_REQUIRED WORK_
Reproduce the material below verbatim, from its first line up to and including the line containing "This screenshot has height=237, width=525.".

_MATERIAL SUPPLIED_
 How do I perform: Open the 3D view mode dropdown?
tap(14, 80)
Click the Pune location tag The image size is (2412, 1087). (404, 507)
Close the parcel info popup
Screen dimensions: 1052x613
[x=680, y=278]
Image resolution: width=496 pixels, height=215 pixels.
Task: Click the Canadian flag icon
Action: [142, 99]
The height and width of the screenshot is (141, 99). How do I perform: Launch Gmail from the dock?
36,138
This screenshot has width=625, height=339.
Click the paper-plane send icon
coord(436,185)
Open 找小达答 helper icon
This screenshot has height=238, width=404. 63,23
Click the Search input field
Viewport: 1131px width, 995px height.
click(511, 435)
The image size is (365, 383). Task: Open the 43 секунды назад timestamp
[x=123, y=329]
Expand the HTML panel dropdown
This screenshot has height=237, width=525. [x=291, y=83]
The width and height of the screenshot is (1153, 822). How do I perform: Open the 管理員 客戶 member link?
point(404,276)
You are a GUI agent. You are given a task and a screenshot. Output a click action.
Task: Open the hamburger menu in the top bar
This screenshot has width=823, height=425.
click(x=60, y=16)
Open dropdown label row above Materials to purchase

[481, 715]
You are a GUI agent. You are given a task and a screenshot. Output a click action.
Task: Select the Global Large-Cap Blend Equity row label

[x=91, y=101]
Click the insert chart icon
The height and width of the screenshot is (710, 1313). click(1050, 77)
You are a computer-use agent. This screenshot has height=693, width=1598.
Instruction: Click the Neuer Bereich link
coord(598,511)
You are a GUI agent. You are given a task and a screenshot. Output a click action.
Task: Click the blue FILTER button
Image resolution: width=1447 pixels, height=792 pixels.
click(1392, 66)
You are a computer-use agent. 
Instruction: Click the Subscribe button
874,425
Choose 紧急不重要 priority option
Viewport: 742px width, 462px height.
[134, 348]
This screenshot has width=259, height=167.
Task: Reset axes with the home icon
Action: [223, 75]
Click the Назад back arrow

_RESPONSE TO THE TASK_
 How do I perform: Open the 3D view mode dropdown?
tap(14, 80)
Click the Pune location tag The image size is (2412, 1087). (404, 507)
Close the parcel info popup
Screen dimensions: 1052x613
[x=680, y=278]
Image resolution: width=496 pixels, height=215 pixels.
Task: Click the Canadian flag icon
Action: [142, 99]
The height and width of the screenshot is (141, 99). How do I perform: Launch Gmail from the dock?
36,138
This screenshot has width=625, height=339.
Click the paper-plane send icon
coord(436,185)
Open 找小达答 helper icon
This screenshot has height=238, width=404. 63,23
Click the Search input field
Viewport: 1131px width, 995px height.
click(511, 435)
The image size is (365, 383). Task: Open the 43 секунды назад timestamp
[x=123, y=329]
Expand the HTML panel dropdown
This screenshot has height=237, width=525. [x=291, y=83]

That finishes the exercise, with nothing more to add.